How did C3.ai's revenue and expenses trend in Q3 2025?
5/9/2025 01:21am
**C3.ai's revenue and expenses in Q3 2025 showed a positive revenue growth trajectory with significant expenses.**
1. **Revenue Growth**:
- C3.ai's total revenue for Q3 2025 was $98.8 million, marking a 26% increase year-over-year.
- Subscription revenue, which constitutes a significant portion of the total revenue, grew by 22% year-over-year, reaching $85.7 million.
- The combination of subscription and prioritized engineering services revenue amounted to $91.4 million, accounting for 93% of the total revenue, and showed an 18% increase compared to the previous year.

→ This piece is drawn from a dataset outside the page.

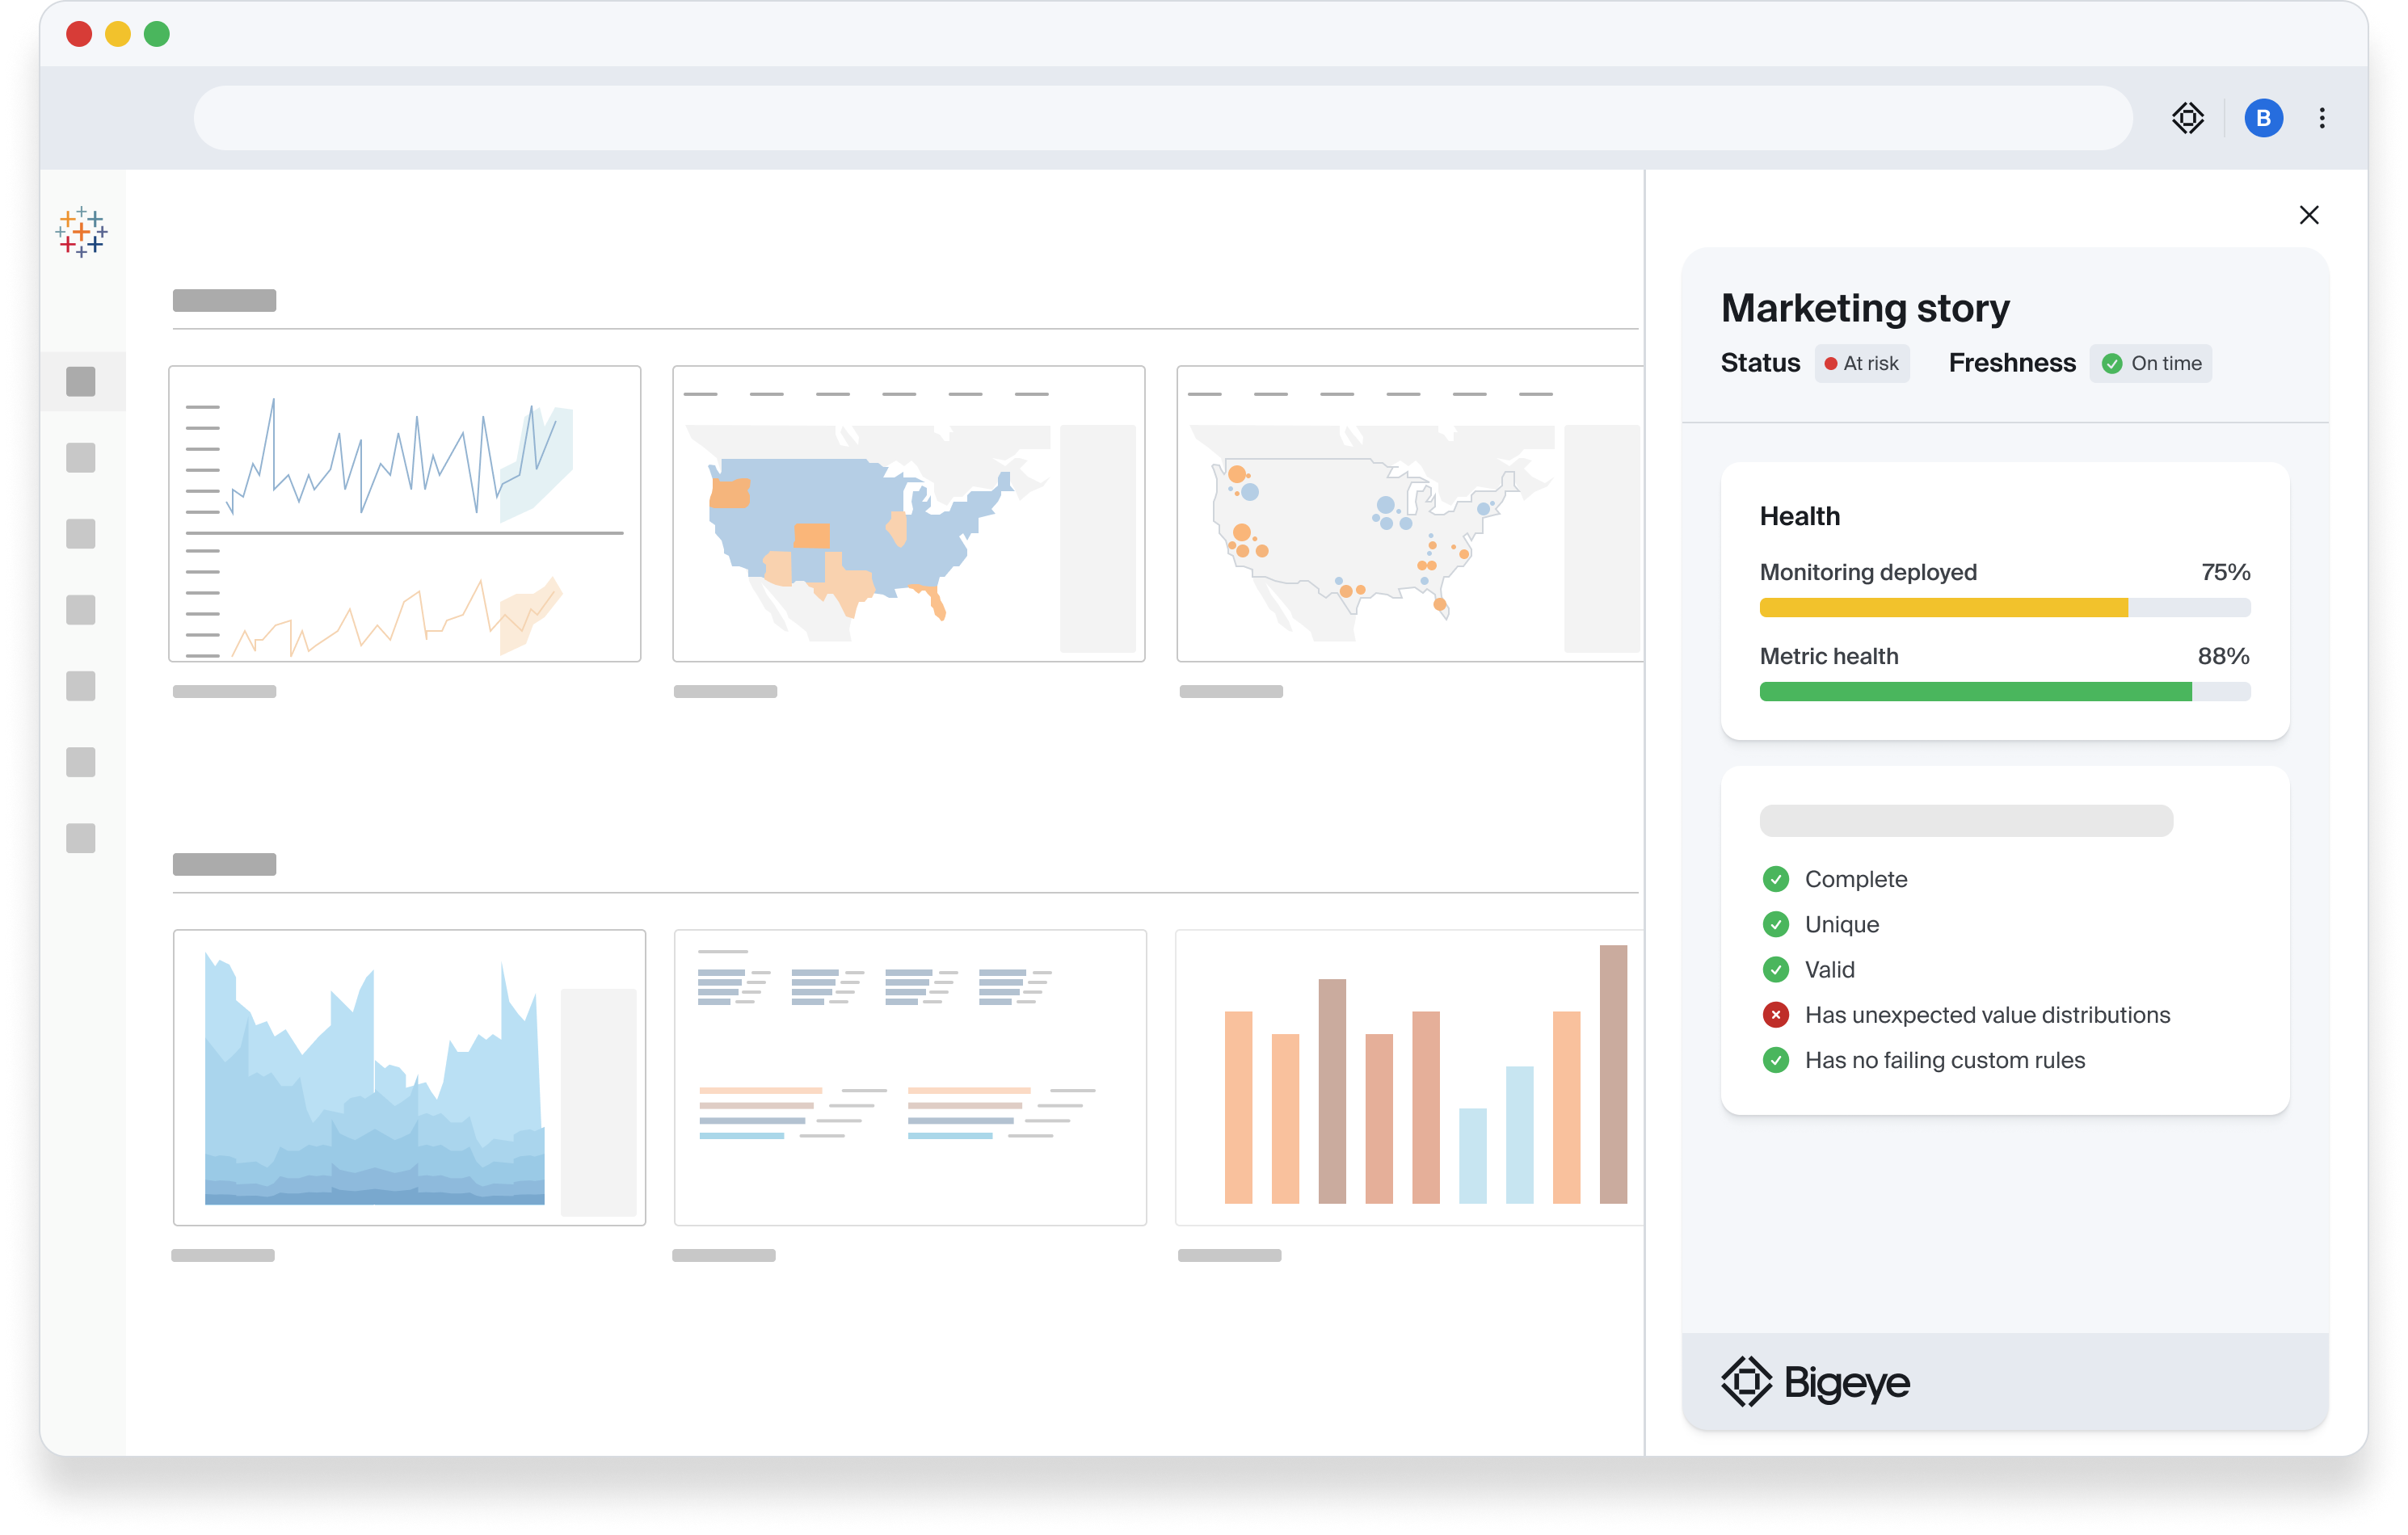Click the first gray icon in the left sidebar
The width and height of the screenshot is (2408, 1535).
(x=80, y=381)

2. **Operating Expenses**:
- Despite the revenue growth, C3.ai reported a non-GAAP operating loss of $23.1 million for the quarter. This loss was better than the guidance provided, which ranged from $38.6 million to $46.6 million.
- The company's gross profit for the quarter was $68.2 million, indicating a strong profitability in terms of the revenue generated. The gross margin was 69%, reflecting efficient cost management.
- C3.ai's net loss for the quarter was $15.8 million. The non-GAAP net loss per share was $0.12.
- The company's free cash flow was negative $22.4 million, an improvement from the negative $45.1 million in the same quarter of the previous year.
3. **Expense Management**:
- C3.ai's focus on expense management was evident, as the company reduced marketing spend and opted for cost-effective strategies like expanding the sales organization and enhancing the strategic partner ecosystem.
- The company's operating loss was substantially better than expected due to continued focus on expense management, including reducing marketing spend.
4. **Financial Position**:
- At the end of Q3 2025, C3.ai had $724.3 million in cash, cash equivalents, and marketable securities.
- The company's accounts receivable balance was $180.4 million, including unbilled receivables of $89.8 million.
In conclusion, C3.ai demonstrated robust revenue growth in Q3 2025, driven by strong subscription revenue and strategic partnerships. However, the company reported an operating loss, which was better than expected, and maintained a negative free cash flow. The company's financial position remained strong with substantial cash reserves.